EMNLP2025

Cache-Efficient Posterior Sampling for Reinforcement Learning with LLM-Derived Priors Across Discrete and Continuous Domains

Ibne Farabi Shihab, Sanjeda Akter, Anuj Sharma

摘要

Integrating large language models (LLMs) as action proposers in reinforcement learning (RL) boosts performance in text-based environments but incurs high computational costs. We introduce a cache-efficient framework for Bayesian RL with LLM-derived action suggestions, reducing costs while maintaining near-optimal performance. Our approach features a meta-learned adaptive cache, optimized via meta-learning based on policy performance, enabling efficient inference in text-based games (e.g., TextWorld, ALFWorld) and robotic control tasks (e.g., MuJoCo, Meta-World).
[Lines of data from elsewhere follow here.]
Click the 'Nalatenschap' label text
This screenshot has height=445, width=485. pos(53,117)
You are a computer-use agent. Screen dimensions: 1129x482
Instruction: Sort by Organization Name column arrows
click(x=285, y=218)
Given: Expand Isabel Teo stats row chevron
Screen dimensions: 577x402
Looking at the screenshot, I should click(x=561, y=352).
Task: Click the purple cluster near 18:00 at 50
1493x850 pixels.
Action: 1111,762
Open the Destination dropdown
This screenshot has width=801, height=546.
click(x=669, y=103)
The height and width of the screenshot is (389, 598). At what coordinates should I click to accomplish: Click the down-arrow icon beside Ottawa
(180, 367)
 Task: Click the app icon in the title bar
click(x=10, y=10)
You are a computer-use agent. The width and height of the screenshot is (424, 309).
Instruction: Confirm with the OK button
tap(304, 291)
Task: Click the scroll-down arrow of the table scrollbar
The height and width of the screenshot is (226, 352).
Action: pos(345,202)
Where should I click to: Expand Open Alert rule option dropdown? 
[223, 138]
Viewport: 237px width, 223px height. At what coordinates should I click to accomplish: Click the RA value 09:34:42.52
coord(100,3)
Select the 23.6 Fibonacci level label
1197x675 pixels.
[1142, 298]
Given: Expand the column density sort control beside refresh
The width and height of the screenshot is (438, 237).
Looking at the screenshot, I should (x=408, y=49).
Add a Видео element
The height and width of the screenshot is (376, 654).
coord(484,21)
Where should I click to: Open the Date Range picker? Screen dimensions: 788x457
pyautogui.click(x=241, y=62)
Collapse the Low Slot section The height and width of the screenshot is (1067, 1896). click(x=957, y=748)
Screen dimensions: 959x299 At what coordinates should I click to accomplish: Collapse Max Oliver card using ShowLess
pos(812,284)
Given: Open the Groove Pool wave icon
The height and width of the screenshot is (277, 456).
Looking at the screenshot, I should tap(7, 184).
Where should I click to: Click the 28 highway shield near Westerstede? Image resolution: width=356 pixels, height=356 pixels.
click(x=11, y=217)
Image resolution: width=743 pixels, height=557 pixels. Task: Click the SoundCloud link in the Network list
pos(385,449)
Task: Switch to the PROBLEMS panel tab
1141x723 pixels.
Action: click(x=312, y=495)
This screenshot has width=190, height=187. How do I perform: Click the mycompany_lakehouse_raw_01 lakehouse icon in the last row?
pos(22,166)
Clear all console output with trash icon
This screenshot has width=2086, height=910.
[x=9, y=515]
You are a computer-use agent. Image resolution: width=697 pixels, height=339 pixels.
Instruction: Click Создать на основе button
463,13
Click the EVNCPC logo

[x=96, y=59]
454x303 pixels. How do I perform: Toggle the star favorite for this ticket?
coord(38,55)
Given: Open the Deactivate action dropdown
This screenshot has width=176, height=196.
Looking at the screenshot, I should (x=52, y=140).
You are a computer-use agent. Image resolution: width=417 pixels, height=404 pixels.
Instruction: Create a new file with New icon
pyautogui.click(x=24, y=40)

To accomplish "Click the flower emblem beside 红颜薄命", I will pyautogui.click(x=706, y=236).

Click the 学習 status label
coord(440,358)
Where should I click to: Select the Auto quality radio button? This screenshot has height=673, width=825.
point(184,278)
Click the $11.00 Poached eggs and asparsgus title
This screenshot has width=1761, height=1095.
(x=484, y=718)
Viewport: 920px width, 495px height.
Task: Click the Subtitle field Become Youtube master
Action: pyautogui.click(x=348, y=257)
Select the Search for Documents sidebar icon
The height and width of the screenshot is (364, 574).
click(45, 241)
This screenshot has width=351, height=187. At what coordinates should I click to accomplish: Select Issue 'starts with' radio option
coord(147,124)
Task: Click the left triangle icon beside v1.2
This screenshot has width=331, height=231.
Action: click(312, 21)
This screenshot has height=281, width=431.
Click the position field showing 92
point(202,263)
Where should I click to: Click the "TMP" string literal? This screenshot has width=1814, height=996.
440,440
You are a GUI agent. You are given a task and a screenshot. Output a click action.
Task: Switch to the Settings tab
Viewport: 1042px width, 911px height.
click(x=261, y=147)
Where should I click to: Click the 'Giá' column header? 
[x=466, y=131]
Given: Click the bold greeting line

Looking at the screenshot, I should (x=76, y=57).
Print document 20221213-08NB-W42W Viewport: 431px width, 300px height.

It achieves a 3.8-4.7× reduction in LLM queries, 4.0-12.0× lower median latencies (85-93ms on consumer hardware), and retains 96-98% of uncached performance. Theoretical KL-divergence bounds ensure reliable cached decisions, validated empirically across tasks with 90.4-95.6% success rates in text environments. For offline RL, our CQL-Prior variant improves performance by 14-29% and reduces training time by 38-40%. Evaluations across eight diverse tasks demonstrate the framework's generalizability and practicality for resource-constrained settings, making LLMguided RL viable for text-based and robotic applications.